La colpa, scrive Ricolfi dimostrando ancora una volta grande onestà e coraggio intellettuale, non è solo dei politici, ma anche nostra, di un'opinione pubblica che si scandalizza se lo Stato non assume migliaia di precari, o non concede aumenti indiscriminati alle categorie del pubblico impiego, senza neanche poterne misurare la produttività. Finché la pubblica amministrazione verrà concepita come uno stipendificio (quindi, come un serbatoio di clientele), e non come un erogatore di servizi di qualità, gli edifici cadranno a pezzi.
«Se i politici, quando hanno 100 euro da spendere, ne destinano così pochi all'hardware del paese e così tanti al suo software, è perché hanno capito che quest'ultimo ci interessa molto più del primo. Possiamo indignarci quando crolla una scuola, quando deraglia un treno, quando un ospedale è invaso dagli scarafaggi, ma non siamo disposti a rinunciare a un pezzettino del nostro modesto benessere per vivere in un paese in cui queste cose non succedano più».
Il problema, conclude Ricolfi, è che «lo Stato sociale, fatto di sanità, pensioni e assistenza, ci interessa di più dello Stato minimo, fatto di infrastrutture fisiche e funzioni fondamentali».

3 comments:

Anonymous said...

parole sante.

il problema sarà quello di spiegarle alla finicchiaro ed alle altre anime pie dell'opposizione.

ciao.

io ero tzunami

Anonymous said...

La Gelmini disse testualmente che il 97% delle risorse se ne andava in stipendi.... Più chiara di così...
E' bello che quando prende fuoco una fabbrica e ci scappano i morti, si sentano tante anime stataliste che ci spiegano come tutto ciò sia causato dall'avidità dei capitalisti.
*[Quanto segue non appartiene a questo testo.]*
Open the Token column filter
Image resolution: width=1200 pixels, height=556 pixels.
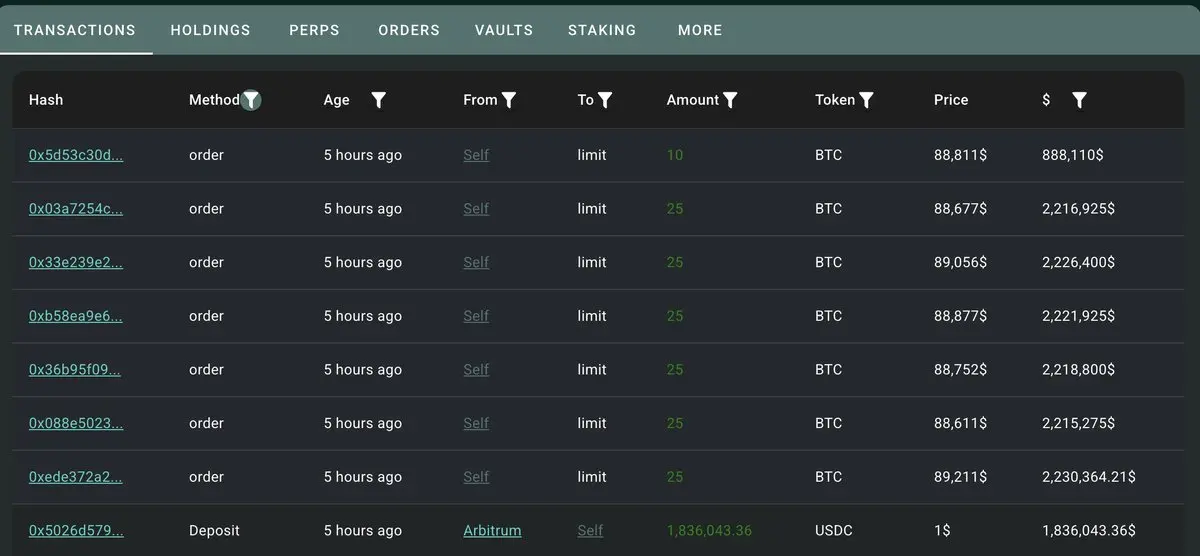tap(866, 100)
Quando crolla una scuola e ci rimangono sotto svariati bambini, non si sente sufficiente retorica anti statale... Chissà come mai.

Anonymous said...

Come al solito c'è troppo Stato dove non dovrebbe essercene (burocrazia invadente ed inefficiente) e poco dove dovrebbe essercene (sicurezza, ordine pubblico, controllo del territorio in senso lato).
A proposito, lo dice proprio Ricolfi.